Elizabeth May: Mr. Speaker, the member for Pickering—Scarborough East referred to this “big book”. As most members in the House have done, the government is calling it a budget, but it is not a budget.
There is no statement anywhere in this document that gives us a complete statement of revenues against expenses. There is no bottom line. There is no statement of what the total budget will be for any government department. There are random announcements of spending, but no rationalization of whether that spending is new money or old money, or whether, for instance, the $319 million Parks Canada would get in new money to repair the roads that are crumbling because of previous budget cuts would mean the budget would go up or down.

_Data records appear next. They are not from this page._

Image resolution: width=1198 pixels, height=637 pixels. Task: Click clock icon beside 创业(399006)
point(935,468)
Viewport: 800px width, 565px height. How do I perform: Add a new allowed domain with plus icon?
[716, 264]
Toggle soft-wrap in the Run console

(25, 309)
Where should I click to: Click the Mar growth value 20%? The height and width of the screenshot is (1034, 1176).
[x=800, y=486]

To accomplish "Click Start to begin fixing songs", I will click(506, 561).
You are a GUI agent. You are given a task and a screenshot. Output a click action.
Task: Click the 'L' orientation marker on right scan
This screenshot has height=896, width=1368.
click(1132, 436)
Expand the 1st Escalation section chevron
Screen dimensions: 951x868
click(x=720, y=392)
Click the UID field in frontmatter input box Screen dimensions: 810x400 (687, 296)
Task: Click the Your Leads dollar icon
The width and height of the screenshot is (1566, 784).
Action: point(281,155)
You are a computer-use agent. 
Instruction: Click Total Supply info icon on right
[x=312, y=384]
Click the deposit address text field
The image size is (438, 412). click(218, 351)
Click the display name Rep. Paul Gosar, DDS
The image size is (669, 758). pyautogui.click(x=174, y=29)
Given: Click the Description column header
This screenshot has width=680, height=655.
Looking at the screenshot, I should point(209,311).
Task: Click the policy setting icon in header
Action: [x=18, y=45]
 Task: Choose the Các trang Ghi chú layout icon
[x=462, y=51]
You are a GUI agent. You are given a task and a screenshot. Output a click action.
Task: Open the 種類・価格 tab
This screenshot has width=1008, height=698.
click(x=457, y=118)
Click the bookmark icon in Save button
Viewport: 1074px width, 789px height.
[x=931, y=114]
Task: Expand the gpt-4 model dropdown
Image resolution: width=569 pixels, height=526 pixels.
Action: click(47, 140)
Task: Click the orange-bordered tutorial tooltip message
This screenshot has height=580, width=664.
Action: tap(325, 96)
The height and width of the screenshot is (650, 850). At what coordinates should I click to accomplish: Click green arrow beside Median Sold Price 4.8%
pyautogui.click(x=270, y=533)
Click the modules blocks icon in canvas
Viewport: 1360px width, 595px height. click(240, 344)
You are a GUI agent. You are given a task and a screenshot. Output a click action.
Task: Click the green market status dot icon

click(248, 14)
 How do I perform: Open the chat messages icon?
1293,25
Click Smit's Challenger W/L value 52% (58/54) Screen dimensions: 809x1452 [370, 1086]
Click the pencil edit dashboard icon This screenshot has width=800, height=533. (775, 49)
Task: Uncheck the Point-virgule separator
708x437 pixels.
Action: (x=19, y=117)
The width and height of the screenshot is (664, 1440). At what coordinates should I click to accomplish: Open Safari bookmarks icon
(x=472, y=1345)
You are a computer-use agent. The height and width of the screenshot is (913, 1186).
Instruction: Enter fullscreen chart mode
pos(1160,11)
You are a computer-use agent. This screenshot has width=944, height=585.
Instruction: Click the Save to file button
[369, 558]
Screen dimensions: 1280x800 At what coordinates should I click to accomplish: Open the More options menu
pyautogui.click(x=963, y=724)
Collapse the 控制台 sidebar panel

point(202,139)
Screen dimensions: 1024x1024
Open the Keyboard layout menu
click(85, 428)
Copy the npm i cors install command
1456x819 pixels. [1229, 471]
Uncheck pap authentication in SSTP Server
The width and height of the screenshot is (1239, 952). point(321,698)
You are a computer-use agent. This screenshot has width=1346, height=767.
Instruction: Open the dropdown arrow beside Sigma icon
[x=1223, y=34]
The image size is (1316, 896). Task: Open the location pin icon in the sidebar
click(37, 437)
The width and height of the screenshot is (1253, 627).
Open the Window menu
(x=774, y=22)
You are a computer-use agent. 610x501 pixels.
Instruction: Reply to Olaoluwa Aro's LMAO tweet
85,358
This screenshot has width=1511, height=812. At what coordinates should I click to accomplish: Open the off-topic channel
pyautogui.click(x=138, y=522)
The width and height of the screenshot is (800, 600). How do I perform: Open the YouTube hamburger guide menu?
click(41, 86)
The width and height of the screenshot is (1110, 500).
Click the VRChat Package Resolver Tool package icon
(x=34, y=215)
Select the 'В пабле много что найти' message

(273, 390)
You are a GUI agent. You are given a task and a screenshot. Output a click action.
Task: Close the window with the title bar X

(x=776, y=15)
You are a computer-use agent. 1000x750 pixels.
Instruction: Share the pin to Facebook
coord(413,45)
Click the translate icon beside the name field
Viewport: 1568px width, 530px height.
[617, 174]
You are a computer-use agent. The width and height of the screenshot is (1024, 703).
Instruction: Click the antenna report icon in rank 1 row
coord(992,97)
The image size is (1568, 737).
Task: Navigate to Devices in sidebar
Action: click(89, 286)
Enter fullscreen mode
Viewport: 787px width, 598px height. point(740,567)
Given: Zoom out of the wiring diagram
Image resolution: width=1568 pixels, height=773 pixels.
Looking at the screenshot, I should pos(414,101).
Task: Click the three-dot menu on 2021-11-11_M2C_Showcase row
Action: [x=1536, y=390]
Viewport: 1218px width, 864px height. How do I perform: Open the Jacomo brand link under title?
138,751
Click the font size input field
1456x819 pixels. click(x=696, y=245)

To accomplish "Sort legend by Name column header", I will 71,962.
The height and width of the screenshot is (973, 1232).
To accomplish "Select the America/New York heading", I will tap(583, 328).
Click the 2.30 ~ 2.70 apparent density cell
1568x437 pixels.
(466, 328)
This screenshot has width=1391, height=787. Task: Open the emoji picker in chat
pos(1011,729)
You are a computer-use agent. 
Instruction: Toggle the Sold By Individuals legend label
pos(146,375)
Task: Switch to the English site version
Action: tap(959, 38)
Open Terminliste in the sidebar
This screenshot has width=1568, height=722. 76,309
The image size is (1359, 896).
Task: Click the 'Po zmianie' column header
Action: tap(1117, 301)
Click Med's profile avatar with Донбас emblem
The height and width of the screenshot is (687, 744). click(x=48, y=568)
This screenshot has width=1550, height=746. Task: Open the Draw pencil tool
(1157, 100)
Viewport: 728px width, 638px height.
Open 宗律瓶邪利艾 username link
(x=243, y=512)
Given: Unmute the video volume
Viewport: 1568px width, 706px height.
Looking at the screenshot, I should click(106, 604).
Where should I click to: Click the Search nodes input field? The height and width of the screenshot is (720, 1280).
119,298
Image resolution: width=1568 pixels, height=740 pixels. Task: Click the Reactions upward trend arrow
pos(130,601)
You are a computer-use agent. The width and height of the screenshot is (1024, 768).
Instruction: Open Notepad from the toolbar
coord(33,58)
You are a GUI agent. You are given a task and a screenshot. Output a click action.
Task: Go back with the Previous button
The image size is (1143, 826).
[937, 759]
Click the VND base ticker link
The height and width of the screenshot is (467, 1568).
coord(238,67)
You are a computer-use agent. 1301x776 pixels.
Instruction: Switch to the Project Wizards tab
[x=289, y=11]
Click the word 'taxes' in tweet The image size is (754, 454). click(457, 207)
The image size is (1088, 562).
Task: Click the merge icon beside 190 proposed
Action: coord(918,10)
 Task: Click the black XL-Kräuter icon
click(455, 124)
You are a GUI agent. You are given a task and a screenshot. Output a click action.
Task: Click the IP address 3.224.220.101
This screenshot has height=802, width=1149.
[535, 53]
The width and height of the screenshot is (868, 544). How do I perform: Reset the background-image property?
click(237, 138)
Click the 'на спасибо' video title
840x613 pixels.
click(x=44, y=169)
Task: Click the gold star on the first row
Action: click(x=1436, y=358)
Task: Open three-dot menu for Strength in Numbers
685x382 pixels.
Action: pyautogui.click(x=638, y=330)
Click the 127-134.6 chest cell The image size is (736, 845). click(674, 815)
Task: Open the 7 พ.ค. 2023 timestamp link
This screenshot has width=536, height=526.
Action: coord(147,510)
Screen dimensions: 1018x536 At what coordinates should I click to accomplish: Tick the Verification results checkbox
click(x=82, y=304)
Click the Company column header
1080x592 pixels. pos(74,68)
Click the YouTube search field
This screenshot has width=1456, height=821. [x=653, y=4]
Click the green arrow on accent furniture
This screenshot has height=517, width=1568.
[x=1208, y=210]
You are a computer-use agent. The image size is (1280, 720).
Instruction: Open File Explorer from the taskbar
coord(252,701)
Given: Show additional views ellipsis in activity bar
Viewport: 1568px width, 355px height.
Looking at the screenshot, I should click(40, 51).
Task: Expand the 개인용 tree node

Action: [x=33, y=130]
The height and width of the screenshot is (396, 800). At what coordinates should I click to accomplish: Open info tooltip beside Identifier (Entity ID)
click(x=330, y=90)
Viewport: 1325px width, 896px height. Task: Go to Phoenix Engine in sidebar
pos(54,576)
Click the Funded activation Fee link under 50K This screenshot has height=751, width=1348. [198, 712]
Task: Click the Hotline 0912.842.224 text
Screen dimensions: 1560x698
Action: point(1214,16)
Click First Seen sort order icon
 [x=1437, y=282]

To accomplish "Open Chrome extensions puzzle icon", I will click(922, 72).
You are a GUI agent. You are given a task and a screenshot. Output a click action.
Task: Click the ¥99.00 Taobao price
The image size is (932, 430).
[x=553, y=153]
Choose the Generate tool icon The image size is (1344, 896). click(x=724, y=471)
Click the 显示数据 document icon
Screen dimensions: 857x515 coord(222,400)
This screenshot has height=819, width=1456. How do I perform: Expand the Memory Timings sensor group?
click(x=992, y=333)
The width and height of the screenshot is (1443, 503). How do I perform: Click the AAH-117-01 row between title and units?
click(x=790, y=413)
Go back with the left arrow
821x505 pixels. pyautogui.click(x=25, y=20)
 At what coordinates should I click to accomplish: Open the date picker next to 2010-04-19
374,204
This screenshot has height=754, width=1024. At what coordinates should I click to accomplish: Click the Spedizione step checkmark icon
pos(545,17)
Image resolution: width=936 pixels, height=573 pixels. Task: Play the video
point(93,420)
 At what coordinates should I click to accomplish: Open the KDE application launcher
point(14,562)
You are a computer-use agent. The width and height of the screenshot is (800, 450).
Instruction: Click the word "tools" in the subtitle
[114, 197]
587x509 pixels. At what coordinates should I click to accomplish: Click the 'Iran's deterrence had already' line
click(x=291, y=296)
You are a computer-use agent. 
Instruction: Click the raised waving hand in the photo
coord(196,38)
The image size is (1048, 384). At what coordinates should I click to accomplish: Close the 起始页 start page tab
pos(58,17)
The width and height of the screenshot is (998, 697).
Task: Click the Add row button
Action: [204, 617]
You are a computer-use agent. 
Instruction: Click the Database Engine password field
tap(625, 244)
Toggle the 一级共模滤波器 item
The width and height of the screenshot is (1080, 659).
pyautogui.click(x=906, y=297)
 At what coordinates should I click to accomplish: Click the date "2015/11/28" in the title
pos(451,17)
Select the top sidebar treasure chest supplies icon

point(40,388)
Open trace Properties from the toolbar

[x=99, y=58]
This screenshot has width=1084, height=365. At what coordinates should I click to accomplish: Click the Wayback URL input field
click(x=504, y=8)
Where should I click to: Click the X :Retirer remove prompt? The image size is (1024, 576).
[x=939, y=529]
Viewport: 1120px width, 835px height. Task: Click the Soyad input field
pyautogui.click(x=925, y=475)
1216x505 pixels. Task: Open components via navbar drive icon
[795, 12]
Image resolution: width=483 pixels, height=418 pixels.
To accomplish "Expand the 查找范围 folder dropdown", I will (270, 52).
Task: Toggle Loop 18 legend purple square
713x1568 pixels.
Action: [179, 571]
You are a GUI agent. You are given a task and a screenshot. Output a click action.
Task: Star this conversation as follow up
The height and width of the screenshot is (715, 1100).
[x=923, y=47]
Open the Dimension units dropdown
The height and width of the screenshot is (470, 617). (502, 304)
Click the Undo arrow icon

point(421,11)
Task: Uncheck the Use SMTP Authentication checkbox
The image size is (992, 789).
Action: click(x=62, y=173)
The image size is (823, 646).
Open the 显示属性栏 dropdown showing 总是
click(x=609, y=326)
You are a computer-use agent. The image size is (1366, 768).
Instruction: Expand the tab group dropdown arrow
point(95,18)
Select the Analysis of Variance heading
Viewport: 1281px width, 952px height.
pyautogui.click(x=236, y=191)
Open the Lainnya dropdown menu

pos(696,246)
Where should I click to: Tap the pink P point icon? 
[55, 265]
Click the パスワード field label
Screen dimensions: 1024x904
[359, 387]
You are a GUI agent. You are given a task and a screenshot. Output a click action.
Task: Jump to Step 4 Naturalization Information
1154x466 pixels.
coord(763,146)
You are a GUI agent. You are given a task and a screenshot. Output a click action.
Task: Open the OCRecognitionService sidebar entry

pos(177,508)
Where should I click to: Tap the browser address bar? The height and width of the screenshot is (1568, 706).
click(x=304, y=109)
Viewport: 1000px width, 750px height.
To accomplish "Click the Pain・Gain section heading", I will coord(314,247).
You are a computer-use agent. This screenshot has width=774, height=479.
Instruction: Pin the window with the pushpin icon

This has attracted the interest, of all things, of The Economist magazine, which has made note that Canada has departed from our time-worn tradition of ensuring that Parliament controls the public purse. I ask my hon. colleague if, in good conscience, he can call this a budget.
Corneliu Chisu: Mr. Speaker, in answer to my colleague from Saanich—Gulf Islands, I would like to point out that this is a real budget. I understand the budget very well. I am a technical person, not a lawyer. Lawyers put spins on words and so on, but I am a practical person and I know that if we are spending $7.5 million on something, we are spending it for that purpose.
We have a lot of good things in this budget. If the hon. member would provide some advice on how to do better, I would accept it, but if she is saying that it is not a budget and it does not contain anything, I am sorry, but that is not the case.